## PASSAGE SHOWN
★ ★ ★ ★ ★ ★ ★
New Year-Fresh Opportunity:  How Your Current Habits Impact Aging

We have all seen the January pattern. 

We make New Year's resolutions, have great intentions of sticking to them and by February they fizzle.  Making a lofty goal is not hard, but sticking to the practices that get us there is.  We notice the results of the practices that lead to greatness, but do not witness the daily sweat behind the scenes.  Transformation does not happen overnight and certainly not just in the month of January.

These two women are both 80. 

Whether we are intentional or not, we transform.  Regardless of genetics, it is pretty clear they have quite different lifestyles.  Over time their daily habits determined their physical state after 80 years of living.  I am guessing that we have each seen more examples of the latter lifestyle among the elderly than the former.

Our bodies mirror our lifestyle habits.  Our minds do too, but the impact on our brain is not as visible. Excellent minds are crafted with habits that foster intellect and those neglected suffer consequences.  The symptoms are often veiled and do not appear until decades after Alzheimer’s and other diseases of dementia begin to rear their ugly heads.
★ ★ ★ ★ ★ ★ ★
## EXERCISE 1
Answer these from the article on habits and aging:
(a) By which month do New Year's resolutions fizzle?
(b) How old are the two women?
(c) What do our bodies mirror?
## EXERCISE 2
Transcribe the article on habits and aging between "We make New" and "month of January.", inclusive.
The material that comes next has no part in any task.

## MATERIAL PROVIDED
★ ★ ★ ★ ★ ★ ★
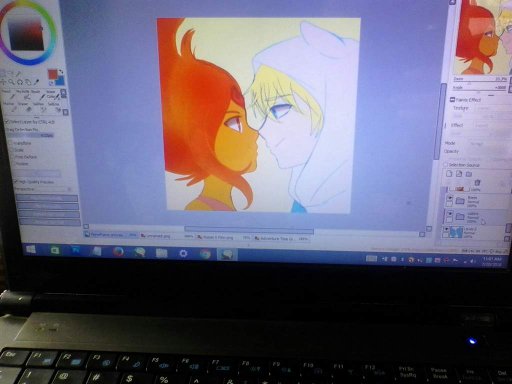Select the Eyedropper color picker tool

click(x=36, y=82)
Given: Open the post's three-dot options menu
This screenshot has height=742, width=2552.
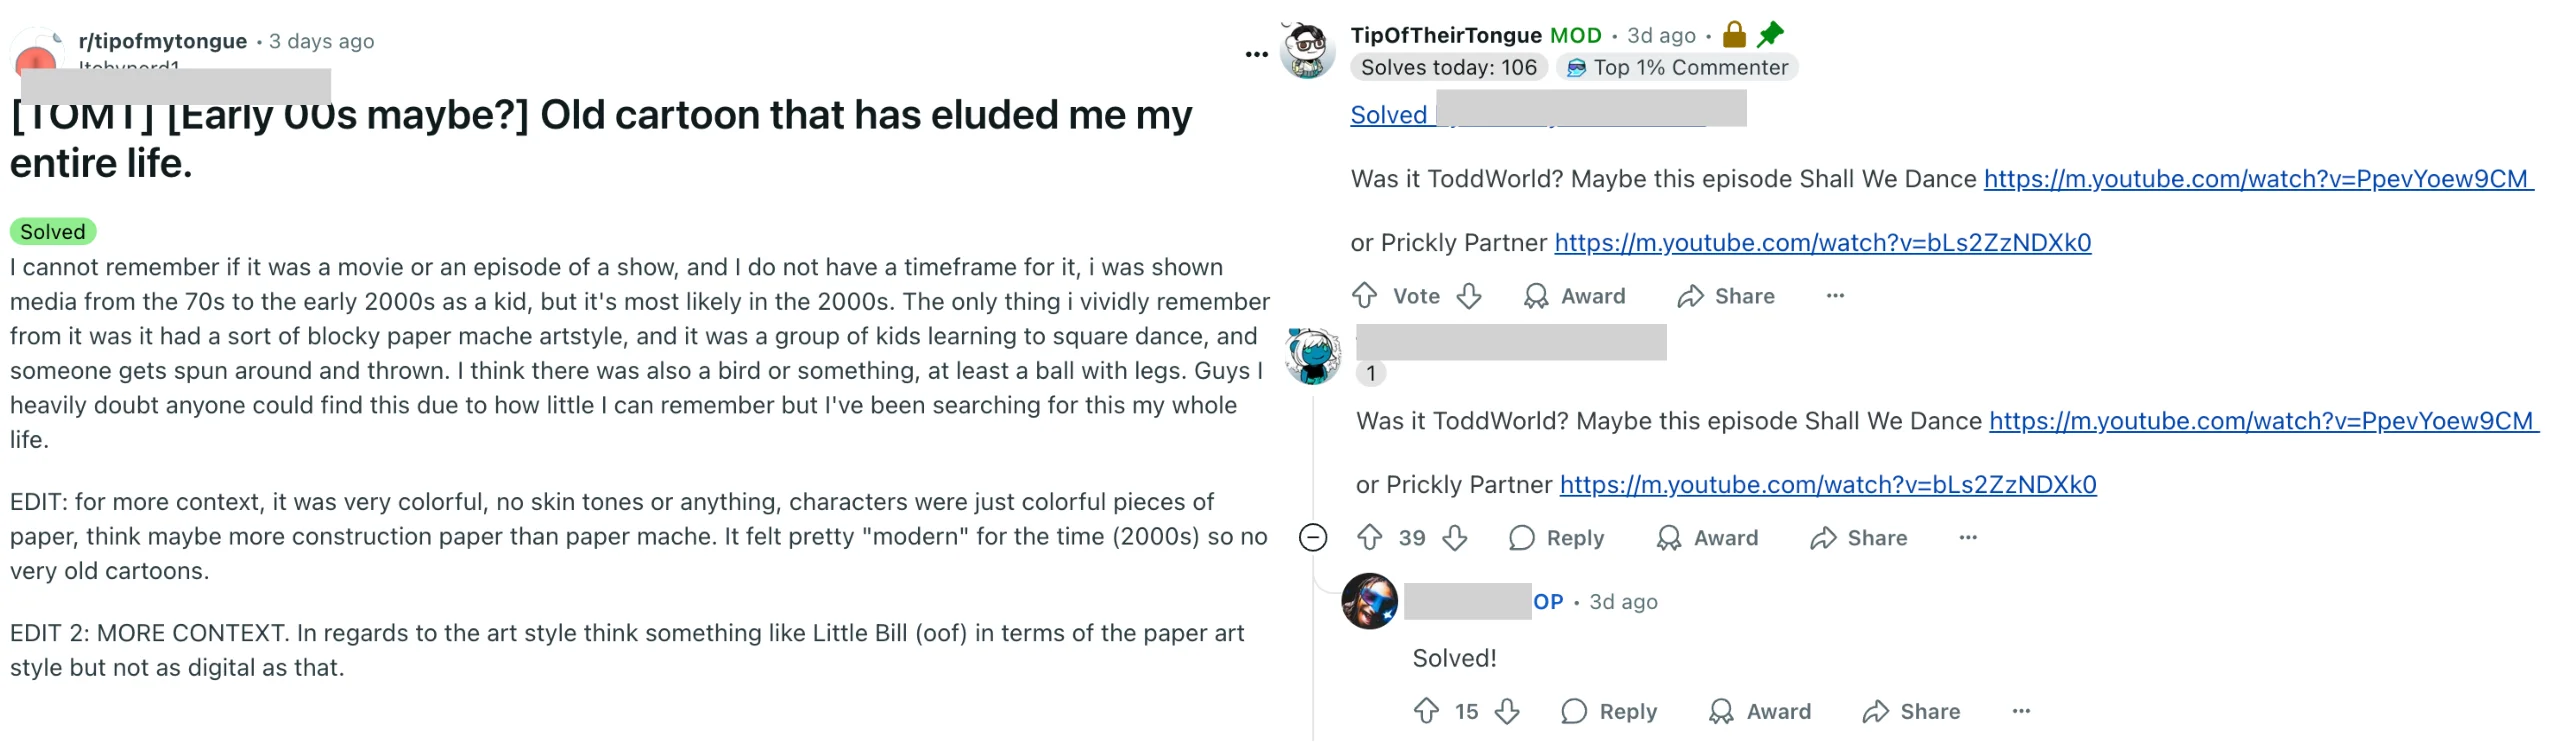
★ ★ ★ ★ ★ ★ ★
## ANSWER SPACE 1
(a) February
(b) 80
(c) Our lifestyle habits

## ANSWER SPACE 2
We make New Year's resolutions, have great intentions of sticking to them and by February they fizzle.  Making a lofty goal is not hard, but sticking to the practices that get us there is.  We notice the results of the practices that lead to greatness, but do not witness the daily sweat behind the scenes.  Transformation does not happen overnight and certainly not just in the month of January.